The Only Rule You Need to Remember

Set the goal. Attach a number. Attach a deadline. Pick the right account. Automate a monthly transfer on salary day.

That’s the whole system. Everything else is detail.

The reason most people don’t build wealth isn’t lack of knowledge — it’s that they keep the plan in their head instead of locking it into a standing instruction. Once it’s automated, it stops requiring willpower.

Do that for your top two or three goals this weekend. Come back to the rest later.


Frequently Asked Questions

How much of my salary should I save each month?

A reasonable starting point for someone earning ₹60,000–₹1 lakh/month is 20–30% of take-home pay. If you’re earning ₹75,000 and saving ₹18,000, that’s a solid base — split it across your goals by timeline rather than dumping it all into one account.

What’s the difference between saving and investing?

Saving means keeping money somewhere safe and accessible, like a savings account or FD, where returns are low (typically 3–7% per year). Investing means putting money into assets like mutual funds or stocks where returns are higher over time but values can fluctuate. Both have a role — your emergency fund should be saved, your 15-year goals should be invested.

Should I invest in NPS or mutual funds for retirement?

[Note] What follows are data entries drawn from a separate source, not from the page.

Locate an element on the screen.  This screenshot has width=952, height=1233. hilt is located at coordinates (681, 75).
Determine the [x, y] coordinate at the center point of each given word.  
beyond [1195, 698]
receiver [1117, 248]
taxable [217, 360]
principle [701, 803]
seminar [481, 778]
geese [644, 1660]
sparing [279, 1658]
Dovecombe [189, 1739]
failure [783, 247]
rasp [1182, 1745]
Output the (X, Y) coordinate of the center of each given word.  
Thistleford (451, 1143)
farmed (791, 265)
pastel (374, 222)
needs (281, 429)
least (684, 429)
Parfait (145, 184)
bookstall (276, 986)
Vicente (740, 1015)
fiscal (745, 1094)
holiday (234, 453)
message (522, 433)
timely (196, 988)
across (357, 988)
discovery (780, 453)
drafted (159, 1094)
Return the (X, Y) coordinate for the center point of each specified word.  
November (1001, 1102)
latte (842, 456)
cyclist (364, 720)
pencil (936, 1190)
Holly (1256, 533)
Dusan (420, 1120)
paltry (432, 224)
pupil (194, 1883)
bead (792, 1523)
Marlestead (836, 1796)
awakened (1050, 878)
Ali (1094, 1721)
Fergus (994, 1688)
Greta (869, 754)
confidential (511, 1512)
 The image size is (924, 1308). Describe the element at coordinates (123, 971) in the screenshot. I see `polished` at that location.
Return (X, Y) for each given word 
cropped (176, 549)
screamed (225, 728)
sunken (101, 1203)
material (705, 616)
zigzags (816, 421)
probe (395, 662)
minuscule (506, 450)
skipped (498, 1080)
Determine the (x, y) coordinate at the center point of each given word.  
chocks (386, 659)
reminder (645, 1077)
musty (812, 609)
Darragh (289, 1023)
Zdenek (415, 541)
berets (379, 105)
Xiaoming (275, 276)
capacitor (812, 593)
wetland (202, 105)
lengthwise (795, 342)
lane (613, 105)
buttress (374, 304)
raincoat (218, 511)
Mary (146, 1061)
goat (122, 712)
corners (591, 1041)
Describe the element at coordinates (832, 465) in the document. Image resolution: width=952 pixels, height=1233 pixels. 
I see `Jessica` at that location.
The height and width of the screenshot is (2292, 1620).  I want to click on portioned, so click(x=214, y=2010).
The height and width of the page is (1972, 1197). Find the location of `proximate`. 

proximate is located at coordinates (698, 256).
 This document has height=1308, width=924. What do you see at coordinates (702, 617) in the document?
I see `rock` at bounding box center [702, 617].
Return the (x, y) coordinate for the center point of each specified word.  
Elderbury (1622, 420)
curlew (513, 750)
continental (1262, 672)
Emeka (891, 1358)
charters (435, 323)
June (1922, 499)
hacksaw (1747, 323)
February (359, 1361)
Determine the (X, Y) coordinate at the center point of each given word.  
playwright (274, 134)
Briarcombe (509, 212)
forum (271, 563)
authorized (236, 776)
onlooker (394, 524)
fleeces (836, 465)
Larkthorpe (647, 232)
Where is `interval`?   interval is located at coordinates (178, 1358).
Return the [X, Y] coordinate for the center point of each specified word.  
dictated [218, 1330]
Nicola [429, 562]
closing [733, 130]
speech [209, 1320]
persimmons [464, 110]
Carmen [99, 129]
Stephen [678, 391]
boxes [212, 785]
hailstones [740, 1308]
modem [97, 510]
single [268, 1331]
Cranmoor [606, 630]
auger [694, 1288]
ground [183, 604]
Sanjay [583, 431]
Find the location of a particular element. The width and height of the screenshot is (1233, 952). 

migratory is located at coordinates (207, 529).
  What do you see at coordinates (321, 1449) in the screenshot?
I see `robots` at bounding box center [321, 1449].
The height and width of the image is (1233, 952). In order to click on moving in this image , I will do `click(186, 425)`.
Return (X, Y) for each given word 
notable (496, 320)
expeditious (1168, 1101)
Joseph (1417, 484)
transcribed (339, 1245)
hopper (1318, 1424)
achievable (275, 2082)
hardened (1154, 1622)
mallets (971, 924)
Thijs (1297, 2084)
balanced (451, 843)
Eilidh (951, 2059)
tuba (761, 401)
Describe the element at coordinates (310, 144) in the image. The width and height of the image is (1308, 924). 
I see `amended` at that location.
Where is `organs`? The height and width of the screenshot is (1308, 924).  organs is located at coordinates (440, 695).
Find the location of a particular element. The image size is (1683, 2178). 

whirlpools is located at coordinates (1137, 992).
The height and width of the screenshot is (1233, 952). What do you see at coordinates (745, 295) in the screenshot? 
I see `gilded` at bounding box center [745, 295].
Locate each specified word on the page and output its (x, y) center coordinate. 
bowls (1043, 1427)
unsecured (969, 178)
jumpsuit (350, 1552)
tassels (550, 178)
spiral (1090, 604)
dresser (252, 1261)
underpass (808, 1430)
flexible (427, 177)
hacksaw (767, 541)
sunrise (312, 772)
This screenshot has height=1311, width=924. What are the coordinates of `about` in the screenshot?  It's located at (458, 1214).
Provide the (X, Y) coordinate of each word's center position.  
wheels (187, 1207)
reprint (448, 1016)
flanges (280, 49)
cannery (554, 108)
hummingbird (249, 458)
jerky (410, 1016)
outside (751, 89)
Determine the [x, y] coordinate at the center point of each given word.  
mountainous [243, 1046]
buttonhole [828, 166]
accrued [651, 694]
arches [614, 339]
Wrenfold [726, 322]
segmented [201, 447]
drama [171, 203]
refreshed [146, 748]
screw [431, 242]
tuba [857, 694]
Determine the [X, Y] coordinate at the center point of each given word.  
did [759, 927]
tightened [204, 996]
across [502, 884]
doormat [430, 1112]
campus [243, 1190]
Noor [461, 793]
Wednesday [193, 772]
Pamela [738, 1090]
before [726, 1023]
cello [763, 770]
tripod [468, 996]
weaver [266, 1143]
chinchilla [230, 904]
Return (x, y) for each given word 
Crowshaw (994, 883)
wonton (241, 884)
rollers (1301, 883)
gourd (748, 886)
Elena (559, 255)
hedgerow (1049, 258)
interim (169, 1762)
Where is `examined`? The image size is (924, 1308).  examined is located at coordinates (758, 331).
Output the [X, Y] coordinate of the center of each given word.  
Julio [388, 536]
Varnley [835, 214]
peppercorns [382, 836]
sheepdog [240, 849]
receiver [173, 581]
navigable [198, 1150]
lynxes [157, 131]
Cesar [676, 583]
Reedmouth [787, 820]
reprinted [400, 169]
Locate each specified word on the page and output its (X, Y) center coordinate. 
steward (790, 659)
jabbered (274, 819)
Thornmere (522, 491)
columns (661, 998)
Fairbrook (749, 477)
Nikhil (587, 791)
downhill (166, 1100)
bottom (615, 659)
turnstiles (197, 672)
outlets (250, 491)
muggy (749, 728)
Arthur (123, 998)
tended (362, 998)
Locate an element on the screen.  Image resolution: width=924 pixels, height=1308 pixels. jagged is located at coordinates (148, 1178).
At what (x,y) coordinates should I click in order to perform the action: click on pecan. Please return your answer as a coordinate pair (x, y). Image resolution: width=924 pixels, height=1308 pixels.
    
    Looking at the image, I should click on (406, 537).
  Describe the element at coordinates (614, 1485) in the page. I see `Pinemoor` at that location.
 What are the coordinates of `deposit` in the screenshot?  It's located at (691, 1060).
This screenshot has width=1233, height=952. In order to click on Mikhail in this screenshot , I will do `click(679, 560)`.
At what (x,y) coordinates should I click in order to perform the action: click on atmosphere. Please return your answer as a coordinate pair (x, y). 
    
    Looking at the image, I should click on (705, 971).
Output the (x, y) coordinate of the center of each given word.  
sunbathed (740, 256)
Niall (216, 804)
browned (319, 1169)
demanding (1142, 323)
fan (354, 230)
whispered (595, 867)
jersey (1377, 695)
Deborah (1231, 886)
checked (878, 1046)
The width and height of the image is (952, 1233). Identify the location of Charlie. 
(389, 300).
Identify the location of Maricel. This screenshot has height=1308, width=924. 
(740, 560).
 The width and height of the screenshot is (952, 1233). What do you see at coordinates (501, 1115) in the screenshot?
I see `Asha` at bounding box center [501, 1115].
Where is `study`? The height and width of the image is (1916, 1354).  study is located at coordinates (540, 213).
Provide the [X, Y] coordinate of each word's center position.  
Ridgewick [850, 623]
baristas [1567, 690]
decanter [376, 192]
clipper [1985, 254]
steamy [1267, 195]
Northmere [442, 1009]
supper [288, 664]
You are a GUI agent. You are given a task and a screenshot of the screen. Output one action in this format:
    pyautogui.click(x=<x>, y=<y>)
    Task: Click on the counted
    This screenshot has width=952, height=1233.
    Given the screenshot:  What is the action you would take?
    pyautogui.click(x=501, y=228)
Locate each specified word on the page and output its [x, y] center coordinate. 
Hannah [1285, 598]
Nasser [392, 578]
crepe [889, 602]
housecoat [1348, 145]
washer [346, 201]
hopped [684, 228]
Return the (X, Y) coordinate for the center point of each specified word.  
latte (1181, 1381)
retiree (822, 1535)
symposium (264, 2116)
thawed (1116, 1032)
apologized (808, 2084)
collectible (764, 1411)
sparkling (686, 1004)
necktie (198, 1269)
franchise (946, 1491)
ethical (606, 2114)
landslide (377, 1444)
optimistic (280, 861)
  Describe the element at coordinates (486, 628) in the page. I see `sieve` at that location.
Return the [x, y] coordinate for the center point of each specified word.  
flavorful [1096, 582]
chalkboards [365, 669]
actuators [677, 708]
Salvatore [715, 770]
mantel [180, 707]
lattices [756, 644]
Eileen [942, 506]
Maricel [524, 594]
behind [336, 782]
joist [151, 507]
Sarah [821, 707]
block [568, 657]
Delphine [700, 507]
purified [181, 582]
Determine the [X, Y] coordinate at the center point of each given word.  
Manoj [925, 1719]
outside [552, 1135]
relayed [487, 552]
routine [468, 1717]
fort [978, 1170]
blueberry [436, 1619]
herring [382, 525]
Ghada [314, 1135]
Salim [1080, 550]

Both work, but they’re not the same. NPS (National Pension System) locks your money until age 60 and forces a partial annuity purchase at retirement — you can’t access the full corpus freely. Equity mutual funds have no lock-in and full flexibility. NPS does offer an additional ₹50,000 deduction under Section 80CCD(1B) beyond the 80C limit, which is genuinely useful if you’re in the 30% tax bracket. Many people use both — NPS for the extra tax break, mutual funds for flexibility.

How do I set a goal if I don’t know what things will cost in the future?

Use today’s cost and apply an inflation rate. For general expenses, use 6% per year. For education, use 8%. For healthcare, 8–10%. These aren’t perfect, but they’re close enough to build a real plan around — and far better than guessing or doing nothing.

Is it okay to have just one financial goal at a time?

Completely fine, especially if you’re starting out. If you’re 28, earning ₹65,000/month in Chennai, and you don’t yet have an emergency fund — build that first. Three to six months of expenses, roughly ₹1.2–1.8 lakhs, parked in a liquid mutual fund or high-interest savings account. Once that’s done, add the next goal. Sequencing matters more than trying to do everything at once.